▸ Exercise data:

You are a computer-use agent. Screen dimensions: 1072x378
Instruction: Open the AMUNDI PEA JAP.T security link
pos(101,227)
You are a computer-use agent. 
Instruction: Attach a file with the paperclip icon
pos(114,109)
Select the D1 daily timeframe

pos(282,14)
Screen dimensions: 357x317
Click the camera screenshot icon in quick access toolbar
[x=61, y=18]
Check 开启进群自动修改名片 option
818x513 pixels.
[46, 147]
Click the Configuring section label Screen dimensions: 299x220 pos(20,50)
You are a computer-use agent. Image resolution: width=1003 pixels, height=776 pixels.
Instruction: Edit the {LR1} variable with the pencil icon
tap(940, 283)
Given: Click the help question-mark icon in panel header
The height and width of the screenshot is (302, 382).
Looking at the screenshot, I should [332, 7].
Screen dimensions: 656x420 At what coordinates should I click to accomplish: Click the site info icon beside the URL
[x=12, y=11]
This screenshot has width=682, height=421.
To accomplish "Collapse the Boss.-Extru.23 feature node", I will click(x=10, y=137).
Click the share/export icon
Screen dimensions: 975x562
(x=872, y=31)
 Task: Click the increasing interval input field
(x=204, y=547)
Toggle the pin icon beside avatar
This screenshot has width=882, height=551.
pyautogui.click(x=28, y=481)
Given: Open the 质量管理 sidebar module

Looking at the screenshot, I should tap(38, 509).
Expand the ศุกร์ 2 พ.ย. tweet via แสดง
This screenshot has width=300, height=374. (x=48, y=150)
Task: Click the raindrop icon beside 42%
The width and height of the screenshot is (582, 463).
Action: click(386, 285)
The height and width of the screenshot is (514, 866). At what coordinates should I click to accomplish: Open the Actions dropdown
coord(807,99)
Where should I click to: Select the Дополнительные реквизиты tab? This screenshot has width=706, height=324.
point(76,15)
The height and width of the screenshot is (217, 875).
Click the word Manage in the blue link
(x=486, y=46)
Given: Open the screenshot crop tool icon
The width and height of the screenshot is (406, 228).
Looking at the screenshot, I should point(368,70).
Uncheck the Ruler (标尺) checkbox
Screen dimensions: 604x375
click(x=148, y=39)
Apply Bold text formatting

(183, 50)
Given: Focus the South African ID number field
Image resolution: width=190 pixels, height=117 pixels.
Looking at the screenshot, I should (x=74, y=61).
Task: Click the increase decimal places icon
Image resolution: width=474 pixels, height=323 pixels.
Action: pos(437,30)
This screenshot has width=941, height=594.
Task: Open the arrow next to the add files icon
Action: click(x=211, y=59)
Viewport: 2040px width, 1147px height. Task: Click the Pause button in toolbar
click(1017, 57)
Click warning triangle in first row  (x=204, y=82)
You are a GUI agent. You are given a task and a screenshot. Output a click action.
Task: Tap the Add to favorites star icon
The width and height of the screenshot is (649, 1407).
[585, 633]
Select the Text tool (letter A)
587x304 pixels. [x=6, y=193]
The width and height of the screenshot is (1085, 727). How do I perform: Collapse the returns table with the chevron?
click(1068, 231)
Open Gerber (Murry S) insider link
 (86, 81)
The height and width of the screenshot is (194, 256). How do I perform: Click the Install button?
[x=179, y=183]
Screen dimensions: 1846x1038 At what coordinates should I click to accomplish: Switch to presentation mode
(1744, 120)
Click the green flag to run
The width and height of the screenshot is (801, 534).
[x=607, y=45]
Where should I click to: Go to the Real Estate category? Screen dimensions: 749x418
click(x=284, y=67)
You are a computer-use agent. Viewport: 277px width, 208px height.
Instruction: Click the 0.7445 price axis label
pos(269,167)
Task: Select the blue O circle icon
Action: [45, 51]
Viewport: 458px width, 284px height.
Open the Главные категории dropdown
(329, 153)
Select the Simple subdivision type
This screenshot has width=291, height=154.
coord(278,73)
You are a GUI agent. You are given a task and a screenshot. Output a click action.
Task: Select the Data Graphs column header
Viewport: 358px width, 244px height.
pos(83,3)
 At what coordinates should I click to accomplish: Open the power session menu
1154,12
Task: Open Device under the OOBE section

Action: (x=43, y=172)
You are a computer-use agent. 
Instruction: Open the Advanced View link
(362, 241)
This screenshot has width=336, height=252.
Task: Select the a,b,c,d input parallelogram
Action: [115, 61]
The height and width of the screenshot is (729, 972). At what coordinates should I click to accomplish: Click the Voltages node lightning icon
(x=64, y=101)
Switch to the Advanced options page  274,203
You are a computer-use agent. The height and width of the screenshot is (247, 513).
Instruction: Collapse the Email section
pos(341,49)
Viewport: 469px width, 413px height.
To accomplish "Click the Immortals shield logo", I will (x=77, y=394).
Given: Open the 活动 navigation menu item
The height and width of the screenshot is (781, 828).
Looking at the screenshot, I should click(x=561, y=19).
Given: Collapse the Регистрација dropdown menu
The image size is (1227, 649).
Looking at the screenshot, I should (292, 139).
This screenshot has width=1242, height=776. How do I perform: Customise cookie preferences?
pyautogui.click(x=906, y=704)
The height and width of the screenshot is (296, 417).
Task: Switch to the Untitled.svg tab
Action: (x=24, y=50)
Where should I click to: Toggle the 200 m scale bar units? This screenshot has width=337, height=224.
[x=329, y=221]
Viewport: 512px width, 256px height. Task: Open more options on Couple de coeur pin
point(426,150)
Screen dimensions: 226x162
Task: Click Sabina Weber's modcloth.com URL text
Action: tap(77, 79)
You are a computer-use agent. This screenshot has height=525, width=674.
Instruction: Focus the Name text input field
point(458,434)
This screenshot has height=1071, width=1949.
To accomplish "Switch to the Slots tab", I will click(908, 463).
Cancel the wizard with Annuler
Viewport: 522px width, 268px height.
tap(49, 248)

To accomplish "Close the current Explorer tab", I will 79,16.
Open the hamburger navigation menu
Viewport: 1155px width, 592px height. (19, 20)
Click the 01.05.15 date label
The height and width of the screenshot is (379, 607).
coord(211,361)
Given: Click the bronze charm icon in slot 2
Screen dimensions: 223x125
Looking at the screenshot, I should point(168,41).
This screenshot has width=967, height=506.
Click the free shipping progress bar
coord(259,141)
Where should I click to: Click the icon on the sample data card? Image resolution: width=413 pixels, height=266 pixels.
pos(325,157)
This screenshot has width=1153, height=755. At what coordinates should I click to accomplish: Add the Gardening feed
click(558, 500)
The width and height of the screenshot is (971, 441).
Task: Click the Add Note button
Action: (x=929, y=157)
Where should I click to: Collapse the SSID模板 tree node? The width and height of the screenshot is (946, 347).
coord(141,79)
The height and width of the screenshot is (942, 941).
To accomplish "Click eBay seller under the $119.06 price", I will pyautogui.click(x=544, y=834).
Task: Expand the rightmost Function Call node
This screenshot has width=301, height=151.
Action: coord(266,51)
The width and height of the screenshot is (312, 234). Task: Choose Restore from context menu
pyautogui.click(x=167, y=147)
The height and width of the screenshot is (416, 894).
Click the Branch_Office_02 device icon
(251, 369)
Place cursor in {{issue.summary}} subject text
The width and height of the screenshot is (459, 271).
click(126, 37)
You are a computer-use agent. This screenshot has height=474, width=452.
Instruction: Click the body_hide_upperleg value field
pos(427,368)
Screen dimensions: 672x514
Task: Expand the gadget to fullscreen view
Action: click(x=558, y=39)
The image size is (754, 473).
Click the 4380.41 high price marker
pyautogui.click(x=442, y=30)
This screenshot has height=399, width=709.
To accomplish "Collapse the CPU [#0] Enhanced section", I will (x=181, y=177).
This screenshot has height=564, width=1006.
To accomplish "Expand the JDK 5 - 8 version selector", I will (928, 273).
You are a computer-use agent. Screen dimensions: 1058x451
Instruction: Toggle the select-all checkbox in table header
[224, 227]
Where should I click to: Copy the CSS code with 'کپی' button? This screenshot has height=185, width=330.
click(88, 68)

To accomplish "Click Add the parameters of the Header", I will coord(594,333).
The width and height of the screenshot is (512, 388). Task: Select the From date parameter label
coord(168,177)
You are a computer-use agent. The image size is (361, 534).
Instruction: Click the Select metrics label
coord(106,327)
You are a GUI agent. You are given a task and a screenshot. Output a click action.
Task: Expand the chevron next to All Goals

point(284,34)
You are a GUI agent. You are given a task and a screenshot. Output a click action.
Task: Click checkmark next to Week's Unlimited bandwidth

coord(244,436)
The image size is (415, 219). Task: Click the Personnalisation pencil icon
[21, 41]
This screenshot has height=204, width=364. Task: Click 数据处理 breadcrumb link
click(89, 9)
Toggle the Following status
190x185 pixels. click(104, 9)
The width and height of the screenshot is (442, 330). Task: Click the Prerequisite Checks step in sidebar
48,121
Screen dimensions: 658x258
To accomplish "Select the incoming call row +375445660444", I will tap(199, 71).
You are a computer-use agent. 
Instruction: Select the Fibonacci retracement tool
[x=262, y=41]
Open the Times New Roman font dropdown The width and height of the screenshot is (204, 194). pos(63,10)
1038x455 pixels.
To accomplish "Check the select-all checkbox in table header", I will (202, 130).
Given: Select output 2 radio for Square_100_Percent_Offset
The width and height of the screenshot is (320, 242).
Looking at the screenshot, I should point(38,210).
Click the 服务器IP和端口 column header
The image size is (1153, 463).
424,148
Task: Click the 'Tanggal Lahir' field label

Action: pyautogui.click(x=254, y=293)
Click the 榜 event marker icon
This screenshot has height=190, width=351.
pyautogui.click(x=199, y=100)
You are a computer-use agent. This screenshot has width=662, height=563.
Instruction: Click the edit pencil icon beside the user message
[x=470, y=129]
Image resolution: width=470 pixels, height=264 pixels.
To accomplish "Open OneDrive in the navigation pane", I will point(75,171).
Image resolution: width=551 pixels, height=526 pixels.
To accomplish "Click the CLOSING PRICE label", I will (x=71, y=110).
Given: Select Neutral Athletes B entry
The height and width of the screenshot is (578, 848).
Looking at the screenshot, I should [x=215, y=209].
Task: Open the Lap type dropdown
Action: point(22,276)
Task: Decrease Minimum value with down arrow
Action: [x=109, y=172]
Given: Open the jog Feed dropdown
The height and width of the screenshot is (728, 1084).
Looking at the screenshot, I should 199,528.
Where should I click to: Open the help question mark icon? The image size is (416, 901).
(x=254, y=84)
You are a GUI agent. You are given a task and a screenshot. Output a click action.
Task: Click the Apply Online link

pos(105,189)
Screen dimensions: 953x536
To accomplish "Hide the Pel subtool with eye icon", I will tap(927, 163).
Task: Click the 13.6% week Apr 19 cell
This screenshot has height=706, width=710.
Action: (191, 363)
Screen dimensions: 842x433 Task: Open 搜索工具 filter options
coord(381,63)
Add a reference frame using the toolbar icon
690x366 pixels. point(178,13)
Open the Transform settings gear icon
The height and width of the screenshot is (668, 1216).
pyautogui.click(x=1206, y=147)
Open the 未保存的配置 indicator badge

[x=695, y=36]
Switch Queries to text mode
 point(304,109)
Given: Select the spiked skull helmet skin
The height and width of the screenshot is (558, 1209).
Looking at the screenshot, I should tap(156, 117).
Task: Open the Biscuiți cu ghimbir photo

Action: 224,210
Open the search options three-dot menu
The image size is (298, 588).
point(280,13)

▸ Task item: Extract every line containing the string "computer" from the material.

▸ Result for this exercise:
You are a computer-use agent. Screen dimensions: 1072x378
You are a computer-use agent. 
You are a computer-use agent. Image resolution: width=1003 pixels, height=776 pixels.
You are a computer-use agent. Viewport: 277px width, 208px height.
You are a computer-use agent. 
You are a computer-use agent. The height and width of the screenshot is (247, 513).
You are a computer-use agent. This screenshot has height=525, width=674.
You are a computer-use agent. This screenshot has height=474, width=452.
You are a computer-use agent. Screen dimensions: 1058x451
You are a computer-use agent. The image size is (361, 534).
You are a computer-use agent. 
You are a computer-use agent. This screenshot has width=662, height=563.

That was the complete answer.